According to a newly-published report by the World Economic Forum (WEF), Denmark remains one of the top countries in the world when it comes to energy transition.
WEF’s ‘Fostering Effective Energy Transition 2021’ report ranked Denmark third overall out of 115 countries, just behind leaders Sweden and second-placed Norway.
The report investigates to what degree countries have an environment that is conducive to energy transition – moving away from fossil fuels towards renewable sources … and doing so efficiently.
The report lauded Denmark for its energy transformation over the past ten years, particularly long term planning, sustained investment in Research & Development, community participation, and grid integration with neighboring countries.
An example of the latter could be Denmark and Germany recently increasing the amount of tradeable electricity.
Or Denmark’s impressive strides in implementing district heating.
Since the annual WEF report made its debut a decade ago, Denmark has never ranked lower than fifth.
“Nordic countries, including Sweden, Norway and Denmark, have maintained their leading positions on the Energy Transition Index (ETI), driven by strong progress in environmental sustainability,” WEF stated.
“Only 13 out of 115 countries have made steady gains in ETI scores in the past decade, highlighting that progress has been uneven.”
According to the WEF, Denmark has been able to maintain leading position on energy transition due to a set of factors that create strong enabling environment for energy transition, such as:
– Strong political commitment, ambitious long term goals, and stable policy environment
– Rapid decline in coal generation capacity over the past decade, coupled with accelerated integration of renewable energy. Additionally, reduction in energy consumption per capita and decreasing energy intensity of the economy have helped improve environmental sustainability
– A robust institutional framework and governance of energy transition, along with presence of enabling infrastructure (digital as well as physical) to support energy transition.

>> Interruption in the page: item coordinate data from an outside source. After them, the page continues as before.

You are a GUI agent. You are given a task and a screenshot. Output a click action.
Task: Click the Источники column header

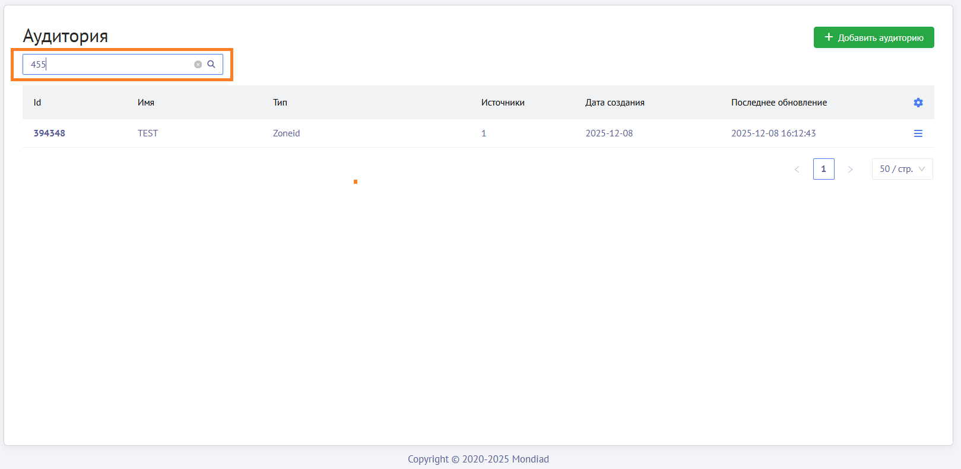pos(503,103)
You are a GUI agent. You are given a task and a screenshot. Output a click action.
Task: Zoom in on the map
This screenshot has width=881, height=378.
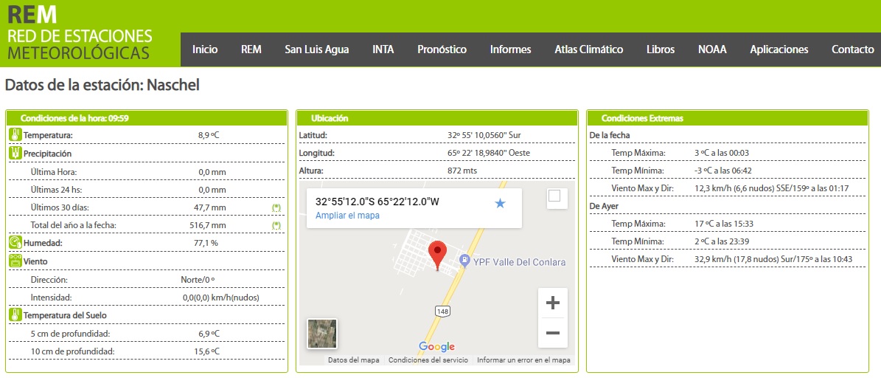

“Denmark, Finland and the United Kingdom – the top improvers in the top 10 – were able to translate developments in leading indicators such as regulatory environment and energy mix into improved outcomes in system performance, particularly on the environmental sustainability dimension,” the report found.
Switzerland and Austria followed Sweden, Norway and Denmark, while Finland, the UK, New Zealand, France and Iceland rounded out the top 10.
Other notables included Ireland (14), Germany (18), Canada (22), the US (24), Brazil (30), Australia (35), Japan (37), Mexico (46), South Korea (49), China (68), Russia (73), India (87) and Nigeria (101).
Zimbabwe was ranked last, preceded by Haiti, Mongolia, Lebanon and Venezuela.